What’s wrong with this picture?
Koch scholarships will be awarded to students with good grades, financial needs, and an interest in studying how “entrepreneurship, economics and innovation contribute to well-being for individuals, communities, and society.” Sounds like conservative free markets to me. More than that, it sounds like granting scholarships to further the Koch government-reducing, free market focus. Koch protects its interest by having two seats on the five-member scholarship committee, with the other three from the UNCF. While non-Koch interests are the majority, it will be interesting to see if a donor can sway a committee.
What else? The Koch brothers are making the most of this gift in the media. Rarely have I seen so many headlines generated by a gift of that size. $100 million, maybe. $250 million, surely. But while $25 million will mean a lot to the UNCF, schools such as Harvard would likely consider it nothing more than a modest behest. The Koch brothers must think they’ll get some positive publicity from their gift, and they obviously have the PR team to pitch it.
Furthermore, these are the very Koch brothers who have supported voter suppression efforts. They would reduce the size of government, which means the Pell grants that so many students depend on would shrink in size. What one hand gives, in other words, the other takes away. If the Koch brothers would fight to maintain or increase the size of the Pell grant, fewer would look askance at their gift. Instead, many see this as the cynical manipulation of a deep-pockets donor who gets much publicity from their gift.
It kind of reminds me of the Donald Sterling gift to the Los Angeles branch of the NAACP. After Sterling’s racist rant, his donation was returned.

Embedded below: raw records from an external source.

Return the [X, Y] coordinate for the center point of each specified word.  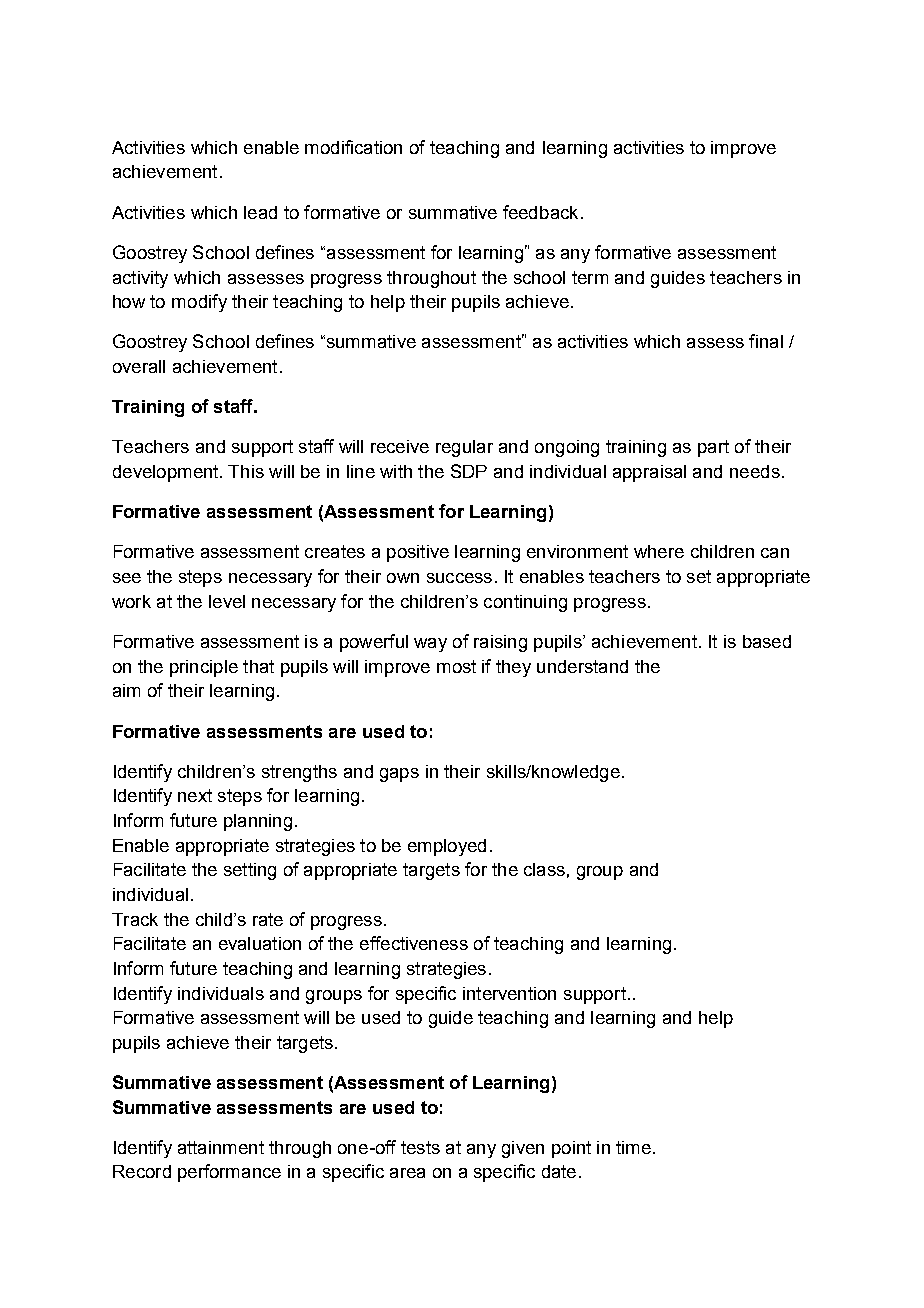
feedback [540, 212]
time [633, 1147]
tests [420, 1147]
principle [204, 668]
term [590, 277]
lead [260, 212]
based [767, 641]
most [456, 666]
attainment [221, 1147]
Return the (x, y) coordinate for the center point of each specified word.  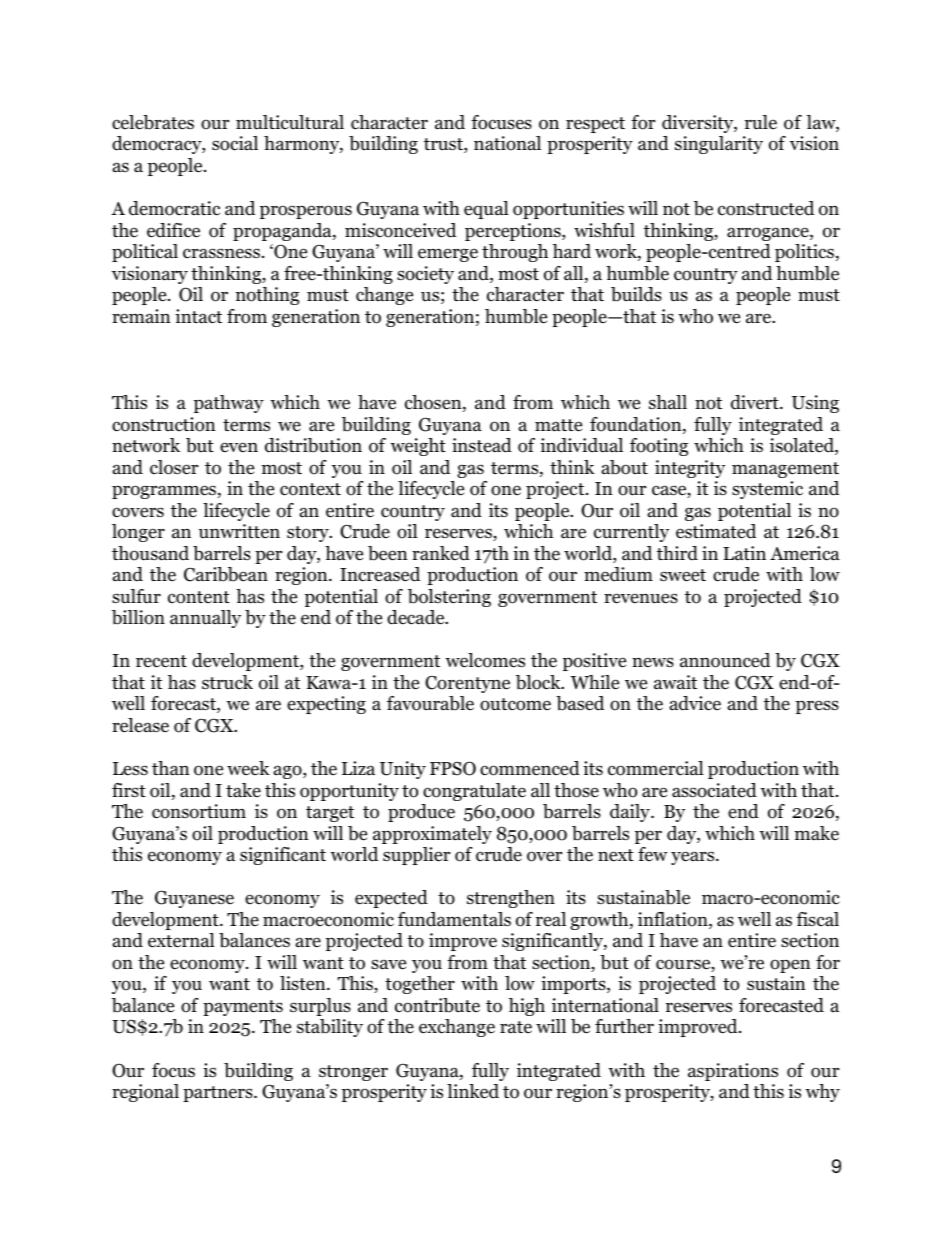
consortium (199, 811)
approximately (432, 835)
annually (205, 619)
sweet (683, 575)
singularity (719, 145)
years (694, 858)
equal (486, 210)
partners (219, 1094)
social (235, 143)
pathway (229, 404)
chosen (434, 403)
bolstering (449, 598)
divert (756, 402)
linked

Still, the NAACP was in the process of giving him a second lifetime achievement award prior to his verbal rampage. Indeed the 2014 outrage against Sterling had elements of class bias. The multi-million dollar players weren’t angry when he discriminated against African Americans and Latinos in the slum housing he owned—which cost him a couple of million dollars to settle with the Justice Department—but they were dismayed when he made negative comments about them. Their earlier silence equaled acquiescence to Sterling’s racism; their protest suggested that they would get angry only when rancid racism was directed at them.
Do basketball players really think that Sterling is the only NBA owner who harbors racist views? Those owners have enough sense not to articulate them publicly. If they know that other owners share Sterling’s views then they condone closed-door racism, not the open-door kind. If they are aware, and don’t care or share, they are making deals with the devil.
If the Koch brothers are the devil, then most of our organizations are making deals with the devil. Look at the list of sponsors for any African American organization or event. Sit through a board meeting, and listen to folks review possible sponsors, many corporate. There are “good” corporations whose diversity portfolio is robust, and then there are those who need a little help. The need for funds notwithstanding, are we for sale for the price of a table or a few salmon (used to be chicken) dinners?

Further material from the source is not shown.